Comune di Vibo, Filippo Nesci torna in servizio: guiderà il settore Manutenzione
Il dirigente era rimasto coinvolto nell’inchiesta "Rinascita Scott", ma l'iter giudiziario si è concluso senza condanne. Il decreto del sindaco formalizza il rientro e l'assegnazione dei compiti
Si chiude una lunga parentesi di assenza forzata dai vertici di Palazzo Luigi Razza. Filippo Nesci torna ufficialmente a ricoprire un ruolo operativo all'interno dell'amministrazione comunale di Vibo Valentia. La notizia, che circolava già da tempo negli ambienti politici e amministrativi cittadini, trova conferma formale nel decreto sindacale n. 3 del 1° aprile 2026, che ridisegna la mappa delle funzioni dirigenziali dell'ente. Il ritorno di Nesci segna la fine di un periodo di sospensione iniziato in seguito al coinvolgimento nella maxi-operazione antimafia "Rinascita Scott".
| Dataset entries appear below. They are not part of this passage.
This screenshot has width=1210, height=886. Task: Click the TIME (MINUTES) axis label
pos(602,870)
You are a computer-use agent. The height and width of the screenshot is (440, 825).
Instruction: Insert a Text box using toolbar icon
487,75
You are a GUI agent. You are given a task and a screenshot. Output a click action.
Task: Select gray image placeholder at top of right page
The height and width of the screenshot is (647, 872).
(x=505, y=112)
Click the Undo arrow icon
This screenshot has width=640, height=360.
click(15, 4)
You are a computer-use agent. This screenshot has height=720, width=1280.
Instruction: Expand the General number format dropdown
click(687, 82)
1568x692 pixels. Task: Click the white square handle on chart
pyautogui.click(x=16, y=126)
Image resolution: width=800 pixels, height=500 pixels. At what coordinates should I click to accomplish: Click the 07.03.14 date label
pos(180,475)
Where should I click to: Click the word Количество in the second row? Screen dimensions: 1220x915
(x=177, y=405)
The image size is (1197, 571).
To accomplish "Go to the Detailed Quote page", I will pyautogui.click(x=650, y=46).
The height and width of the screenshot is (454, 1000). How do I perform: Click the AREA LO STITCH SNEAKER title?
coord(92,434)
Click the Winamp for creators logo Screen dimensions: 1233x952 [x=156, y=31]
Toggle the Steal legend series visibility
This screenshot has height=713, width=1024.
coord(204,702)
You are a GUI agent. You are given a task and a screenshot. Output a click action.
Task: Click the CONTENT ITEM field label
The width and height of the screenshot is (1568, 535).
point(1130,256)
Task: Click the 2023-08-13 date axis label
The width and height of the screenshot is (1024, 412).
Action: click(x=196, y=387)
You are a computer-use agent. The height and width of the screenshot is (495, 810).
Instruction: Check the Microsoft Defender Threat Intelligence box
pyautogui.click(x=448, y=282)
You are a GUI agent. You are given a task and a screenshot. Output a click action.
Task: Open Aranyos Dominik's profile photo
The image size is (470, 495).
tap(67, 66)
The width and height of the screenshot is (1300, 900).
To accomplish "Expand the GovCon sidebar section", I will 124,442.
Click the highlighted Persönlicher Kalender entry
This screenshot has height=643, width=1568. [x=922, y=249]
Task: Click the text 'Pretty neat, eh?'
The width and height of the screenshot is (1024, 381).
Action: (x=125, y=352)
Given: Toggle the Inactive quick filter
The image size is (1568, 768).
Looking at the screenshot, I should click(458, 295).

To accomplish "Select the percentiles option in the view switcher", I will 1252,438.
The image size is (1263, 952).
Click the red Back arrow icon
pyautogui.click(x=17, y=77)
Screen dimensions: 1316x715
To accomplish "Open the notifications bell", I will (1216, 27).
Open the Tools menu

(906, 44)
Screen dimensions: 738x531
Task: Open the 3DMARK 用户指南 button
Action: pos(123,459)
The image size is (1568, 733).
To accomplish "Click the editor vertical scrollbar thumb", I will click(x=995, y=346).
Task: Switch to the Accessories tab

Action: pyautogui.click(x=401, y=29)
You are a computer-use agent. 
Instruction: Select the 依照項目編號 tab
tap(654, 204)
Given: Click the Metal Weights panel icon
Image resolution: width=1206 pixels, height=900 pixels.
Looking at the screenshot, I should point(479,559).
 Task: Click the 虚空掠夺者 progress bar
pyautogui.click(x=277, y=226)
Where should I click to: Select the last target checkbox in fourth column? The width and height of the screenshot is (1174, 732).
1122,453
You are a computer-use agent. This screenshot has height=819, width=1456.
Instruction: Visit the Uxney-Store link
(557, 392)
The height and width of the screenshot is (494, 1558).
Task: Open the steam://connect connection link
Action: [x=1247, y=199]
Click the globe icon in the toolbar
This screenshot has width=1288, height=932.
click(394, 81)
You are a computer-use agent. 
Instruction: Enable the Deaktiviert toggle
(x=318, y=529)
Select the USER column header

Il dirigente, tuttavia, ha visto concludersi la propria posizione processuale senza alcuna condanna, fattore che ha spianato la strada per il reintegro nelle funzioni dirigenziali, come previsto dalle normative vigenti in materia di pubblico impiego e contratti collettivi nazionali. Il provvedimento firmato dal sindaco assegna a Nesci un incarico tecnico di peso. Nello specifico, il dirigente si occuperà del Servizio 2, ossia “Manutenzione e reti”.
Si tratta di un ambito cruciale per la vivibilità cittadina, che riguarda la gestione dei sottoservizi e degli interventi infrastrutturali di riparazione e mantenimento del patrimonio pubblico, settori che richiedono un monitoraggio costante e una gestione amministrativa esperta. L'assegnazione a Nesci rientra in una più ampia riorganizzazione degli incarichi che vede coinvolti altri nomi di spicco della struttura comunale, tra cui l'ingegnere Lorena Callisti (Infrastrutture e Ambiente), l'architetto Andrea Nocita (Urbanistica e Protezione Civile) e la dottoressa Carla Montesanti (Affari Legali e Servizi Sociali). Gli incarichi, come specificato nel decreto, avranno validità fino alla scadenza del mandato del sindaco.
Per Nesci, dunque, si riaprono le porte degli uffici comunali per riprendere il filo di una carriera interrotta dalle vicende giudiziarie, ora definitivamente alle spalle.